DÜNYAİŞÇİ SINIFI
Devlet, gösteri yapmak isteyen göçmen işçileri tehdit etti

Maldivler’de kölece çalışma koşullarına ve saldırılara karşı protesto gösterisi yapmak isteyen göçmen işçiler tehdit edildi
HABER MERKEZİ– Maldivler’in lüks tatil beldelerinde çalışan on binlerce göçmen emekçi, karşılaştıkları ayrımcılık ve şiddete karşı “planladıkları protesto gösterisini yapmaları halinde sınır dışı edilecekleri” yönünde tehdit edildi.
Daha önce turizm şirketlerini boykot çağrısı yapmış olan göçmen işçiler, kötü çalışma koşullarının yanı sıra, sık sık maruz kaldıkları ırkçı ve ayrımcı saldırılara karşı protesto gösterisi yapmaya hazırlanıyorlar.
Göç ve göç kontrolü yapan devlet kurumu “göçmen işçiler tarafından yapılacak herhangi bir protesto çalışma izninin şartlarını ihlal edeceğini ve katılımcıların vizelerinin daha fazla uyarı yapılmaksızın iptal edileceğini” duyurdu. Açıklamada “göçmenlik dairesi protesto gösterilerine katılanları cezalandırmaktan çekinmeyecek” denildi.

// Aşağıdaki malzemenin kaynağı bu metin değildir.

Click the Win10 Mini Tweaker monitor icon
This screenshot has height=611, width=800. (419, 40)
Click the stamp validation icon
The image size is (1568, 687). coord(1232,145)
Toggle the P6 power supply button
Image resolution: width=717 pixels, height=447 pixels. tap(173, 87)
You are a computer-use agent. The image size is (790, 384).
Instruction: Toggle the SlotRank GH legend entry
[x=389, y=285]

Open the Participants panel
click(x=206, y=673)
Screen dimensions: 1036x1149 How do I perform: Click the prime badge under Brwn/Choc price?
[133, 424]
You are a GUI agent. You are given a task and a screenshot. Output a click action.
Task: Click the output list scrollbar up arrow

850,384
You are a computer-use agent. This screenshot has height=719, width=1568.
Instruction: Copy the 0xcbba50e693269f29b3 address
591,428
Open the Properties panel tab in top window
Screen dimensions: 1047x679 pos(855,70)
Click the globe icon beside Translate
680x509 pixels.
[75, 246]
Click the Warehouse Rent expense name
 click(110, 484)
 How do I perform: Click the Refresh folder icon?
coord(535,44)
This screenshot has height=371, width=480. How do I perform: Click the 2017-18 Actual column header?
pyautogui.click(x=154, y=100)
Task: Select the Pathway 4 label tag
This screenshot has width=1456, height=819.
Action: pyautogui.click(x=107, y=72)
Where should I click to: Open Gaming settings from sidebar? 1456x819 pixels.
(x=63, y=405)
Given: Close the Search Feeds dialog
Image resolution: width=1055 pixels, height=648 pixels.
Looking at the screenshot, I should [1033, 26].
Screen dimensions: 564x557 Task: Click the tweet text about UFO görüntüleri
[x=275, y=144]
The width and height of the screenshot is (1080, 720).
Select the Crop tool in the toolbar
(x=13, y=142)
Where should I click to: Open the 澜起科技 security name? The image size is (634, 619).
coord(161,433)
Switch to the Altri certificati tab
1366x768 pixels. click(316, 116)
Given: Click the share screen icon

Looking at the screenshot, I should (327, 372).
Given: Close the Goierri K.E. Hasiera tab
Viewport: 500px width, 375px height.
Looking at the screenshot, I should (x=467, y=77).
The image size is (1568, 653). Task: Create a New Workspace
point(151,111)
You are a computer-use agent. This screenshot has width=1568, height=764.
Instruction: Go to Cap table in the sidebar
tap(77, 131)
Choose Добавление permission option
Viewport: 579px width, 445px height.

Ekonomi Bakanlığı da işçileri tehdit ederek “göçmen işçilerin planladığı protesto gösterisinin Maldiv ekonomisini ve işletmelerini baltalamak için önceden planlanmış bir girişim olduğuna inanıyoruz” açıklaması yaptı.
Tehditlere yanıt veren Maldivler Turizm Çalışanları Derneği’nden Marouf Zaki “mevcut göçmen işgücü, ekonomi için çok önemli ancak çok daha kötü bir durumla karşı karşıyadır. Barışçıl bir gösteri çağrısında bulunuyoruz. Bunu yapmak için tam haklara sahip olduklarına inanıyoruz. Protesto yapmak evrensel bir haktır” demekle yetindi.
Kölelik koşullarında yaşayan on binlerce göçmen emekçi
Geçen yıl yapılan ulusal nüfus sayımı sonucunda Maldivler’de 58.683 göçmen işçinin bulunduğu ve bunların üçte ikisinden fazlasının lüks beldelerde çalıştığı belirlenmiş.
ABD hükümetinin bir raporunda ise Maldivler’de “belgeli ve belgeli olmayan” yabancı işçi sayısının 200.000 kadar çıktığı belirtiliyor. Göçmen işçilerin çoğu Hindistan ve Bangladeş’ten.
Göçmen işçiler, bir çok ülkede olduğu gibi burada da zorla çalıştırma, kimlik ve seyahat belgelerine el koyma, ücretlerin düzenli ödenmemesi gibi insanlık dışı uygulamalarla karşı karşıya kalıyorlar.
Ayrıca sık sık patronların, polisin, çevredeki “sakinler”in ırkçı şiddetine maruz kalıyorlar.